:: GESPEICHERTE DATEN ::

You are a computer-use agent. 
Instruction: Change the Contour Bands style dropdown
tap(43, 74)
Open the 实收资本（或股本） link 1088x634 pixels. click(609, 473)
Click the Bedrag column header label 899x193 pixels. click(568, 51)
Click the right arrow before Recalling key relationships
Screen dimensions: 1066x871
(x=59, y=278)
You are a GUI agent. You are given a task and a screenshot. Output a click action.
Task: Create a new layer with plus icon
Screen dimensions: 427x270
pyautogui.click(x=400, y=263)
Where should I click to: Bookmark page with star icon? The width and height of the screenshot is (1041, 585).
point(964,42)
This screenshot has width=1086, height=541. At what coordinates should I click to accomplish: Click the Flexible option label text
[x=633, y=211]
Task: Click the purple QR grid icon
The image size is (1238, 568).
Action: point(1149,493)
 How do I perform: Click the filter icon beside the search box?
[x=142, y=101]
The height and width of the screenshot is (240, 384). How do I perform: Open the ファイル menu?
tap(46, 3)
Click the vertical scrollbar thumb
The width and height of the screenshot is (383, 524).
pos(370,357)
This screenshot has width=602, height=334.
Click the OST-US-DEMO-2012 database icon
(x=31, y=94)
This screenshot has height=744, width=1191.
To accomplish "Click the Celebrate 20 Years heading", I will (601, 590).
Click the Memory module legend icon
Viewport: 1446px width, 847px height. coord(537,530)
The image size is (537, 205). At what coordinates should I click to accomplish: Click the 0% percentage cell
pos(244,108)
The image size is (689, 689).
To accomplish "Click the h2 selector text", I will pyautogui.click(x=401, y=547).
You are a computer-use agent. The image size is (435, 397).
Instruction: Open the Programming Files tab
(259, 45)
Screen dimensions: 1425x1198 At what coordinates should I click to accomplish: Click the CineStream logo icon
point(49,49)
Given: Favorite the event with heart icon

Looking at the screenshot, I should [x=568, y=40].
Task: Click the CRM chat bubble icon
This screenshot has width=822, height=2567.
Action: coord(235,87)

:::

### KURZE AUFGABE:
Schreibe alle Zeilen oben als nummerierte Liste um. Leere Zeilen lässt du dabei weg.

### ERGEBNIS DER AUFGABE:
1. You are a computer-use agent. 
2. Instruction: Change the Contour Bands style dropdown
3. tap(43, 74)
4. Open the 实收资本（或股本） link 1088x634 pixels. click(609, 473)
5. Click the Bedrag column header label 899x193 pixels. click(568, 51)
6. Click the right arrow before Recalling key relationships
7. Screen dimensions: 1066x871
8. (x=59, y=278)
9. You are a GUI agent. You are given a task and a screenshot. Output a click action.
10. Task: Create a new layer with plus icon
11. Screen dimensions: 427x270
12. pyautogui.click(x=400, y=263)
13. Where should I click to: Bookmark page with star icon? The width and height of the screenshot is (1041, 585).
14. point(964,42)
15. This screenshot has width=1086, height=541. At what coordinates should I click to accomplish: Click the Flexible option label text
16. [x=633, y=211]
17. Task: Click the purple QR grid icon
18. The image size is (1238, 568).
19. Action: point(1149,493)
20.  How do I perform: Click the filter icon beside the search box?
21. [x=142, y=101]
22. The height and width of the screenshot is (240, 384). How do I perform: Open the ファイル menu?
23. tap(46, 3)
24. Click the vertical scrollbar thumb
25. The width and height of the screenshot is (383, 524).
26. pos(370,357)
27. This screenshot has width=602, height=334.
28. Click the OST-US-DEMO-2012 database icon
29. (x=31, y=94)
30. This screenshot has height=744, width=1191.
31. To accomplish "Click the Celebrate 20 Years heading", I will (601, 590).
32. Click the Memory module legend icon
33. Viewport: 1446px width, 847px height. coord(537,530)
34. The image size is (537, 205). At what coordinates should I click to accomplish: Click the 0% percentage cell
35. pos(244,108)
36. The image size is (689, 689).
37. To accomplish "Click the h2 selector text", I will pyautogui.click(x=401, y=547).
38. You are a computer-use agent. The image size is (435, 397).
39. Instruction: Open the Programming Files tab
40. (259, 45)
41. Screen dimensions: 1425x1198 At what coordinates should I click to accomplish: Click the CineStream logo icon
42. point(49,49)
43. Given: Favorite the event with heart icon
44. Looking at the screenshot, I should [x=568, y=40].
45. Task: Click the CRM chat bubble icon
46. This screenshot has width=822, height=2567.
47. Action: coord(235,87)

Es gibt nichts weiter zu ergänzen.